Discover more from Overcoming Bias
We often go out of our way, collectively, to accommodate small subsets of the population. For example, in parking spots and building entrances for those who use wheelchairs, in extra food sorting and labeling for those allergic to nuts or gluten, and in extra accommodations in language and labels for the non-binary-gendered.
But there are also population subsets that we do not go out of our way to accommodate. For example, we might have helped pay for the famous “boy in the bubble” to have a bubble, but we did not otherwise do much to accommodate him. (There are other subsets where I could actually get into “trouble” for even mentioning that we might consider accommodating them more. As they are besides the point of this post, I won’t mention them here.)
At the moment we are spending great amounts (too much I’d say) to accommodate the subset of the population who is vulnerable to infection by covid. For a while, that has nominally been a majority of the population, though their risks are far from equal. But over the next year, more people will get vaccinated, and more will get infected, and fewer people will be in the leftover group. And a big question will loom: how far will we go to continue to insist on “distancing” of various forms to protect everyone?

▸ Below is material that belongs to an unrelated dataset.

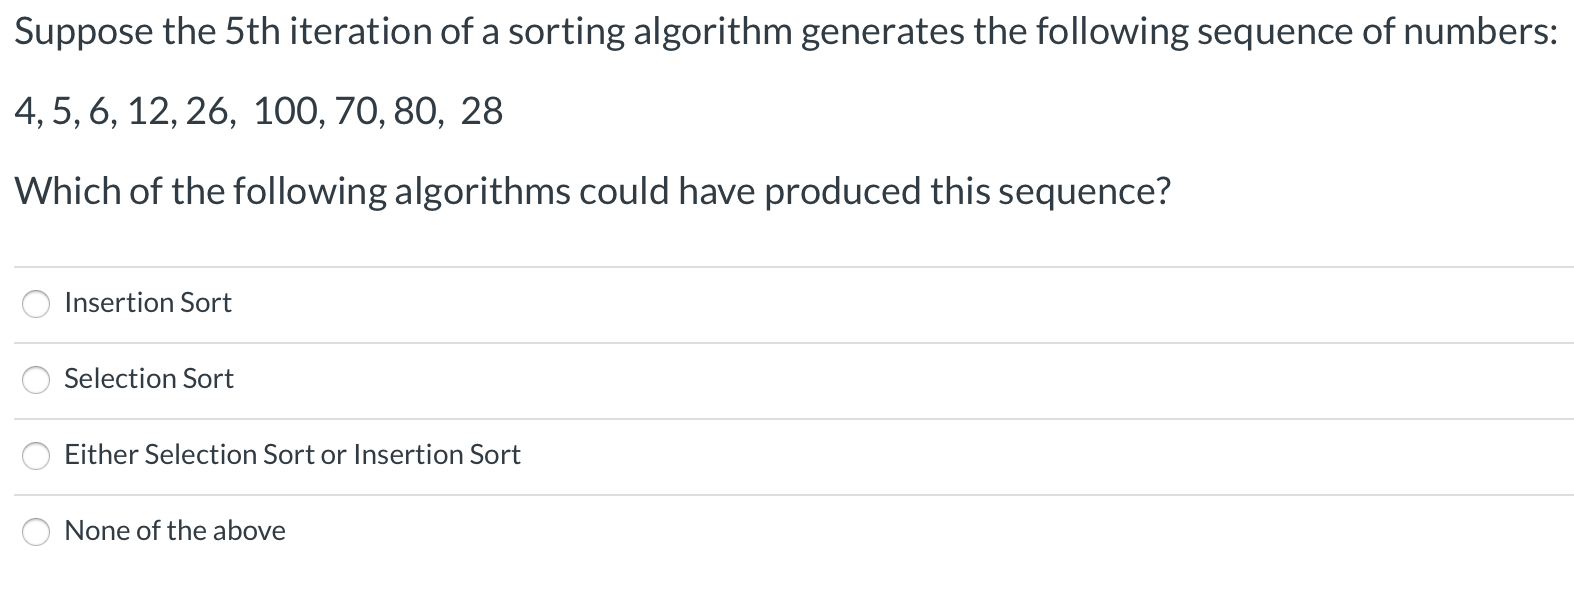Screen dimensions: 1574x590
Task: Click the number 26 in the sequence
Action: pyautogui.click(x=209, y=111)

So far the standard story has been that people who’ve been vaccinated or infected must not be held to any more lenient standards; they must all “distance” just as strongly. Not only because there remain other folks, but because protections are not 100% effective. But as the average risk falls, will we get to a point where this standard changes?
To explore this question, I made this poll:
Let 100% be ave. risk of covid harm in Feb. 2020. This % falls as treatments get better & more get infected & vaccinated (I&V), but never falls to zero; even I&V have some risk. How far must % before most can go back to normal, & only those at unusual risk must act different?
— Robin Hanson (@robinhanson) February 16, 2021
But actually, I think the question hinges more on the moral framing, i.e., the moral colors that will be associated with each side. For example, if the dominant moral story is that the non-vaccinated are anti-social science-deniers who don’t deserve accommodation, then we may switch at a high % still vulnerable.
But if the dominant moral story is instead that those who want to end distancing then are the same people who have always wanted to end distancing, then the previous moral disapproval of such advocates would make people reluctant to embrace their position. Similarly, if the story is that the more vulnerable tend to be the poor and people of color, who don’t have the political and economic clout to cut in line to get vaccines early, and who face larger infection risks due to their jobs.
Another key issue is that at the future time we are seriously considering such a switch, we will have been heavily distancing for over a year. So distancing will have a lot of social inertial then, requiring a substantial degree of social energy and initiative to overcome.
Added 22Feb: I don’t think I was clear enough above that I estimate a low %, say ~3%, and thus a long time before back to normal is allowed.
How Long Will We Distance?
One issue that often gets ignored in these discussion is the complete lack of efficacy of the kind of "social distancing" that is happening now. The laughable 6 feet of distance, the 50% reductions in restaurant capacity or the funny direction arrows you see on the floor in supermarkets are completely devoid of any scientific justification. It's a marriage of magical thinking and political safety theatre.
I went skiing today and there is a 30% reduction in lift capacity, enforced to "save lives". This is beyond stupid. Between the burning UV light and the strong wind a virus is about as durable as a fart in a windstorm. And of course, people who feel sick usually don't go skiing and most people who ski are not vulnerable to Covid due to their average young age and good health condition.
In a sane world there would be no "distancing", aside from keeping the sick elderly isolated from the general population.
The way such issues are usually seen, I believe, is by the capacity of the intensive care units in hospitals. All those distancing measures, wearing masks, closing restaurants, large events, etc., the main purpose is to avoid that the hospitals would be overwhelmed. Keeping a phenomenon with exponential potential under control leaves very little options, sadly.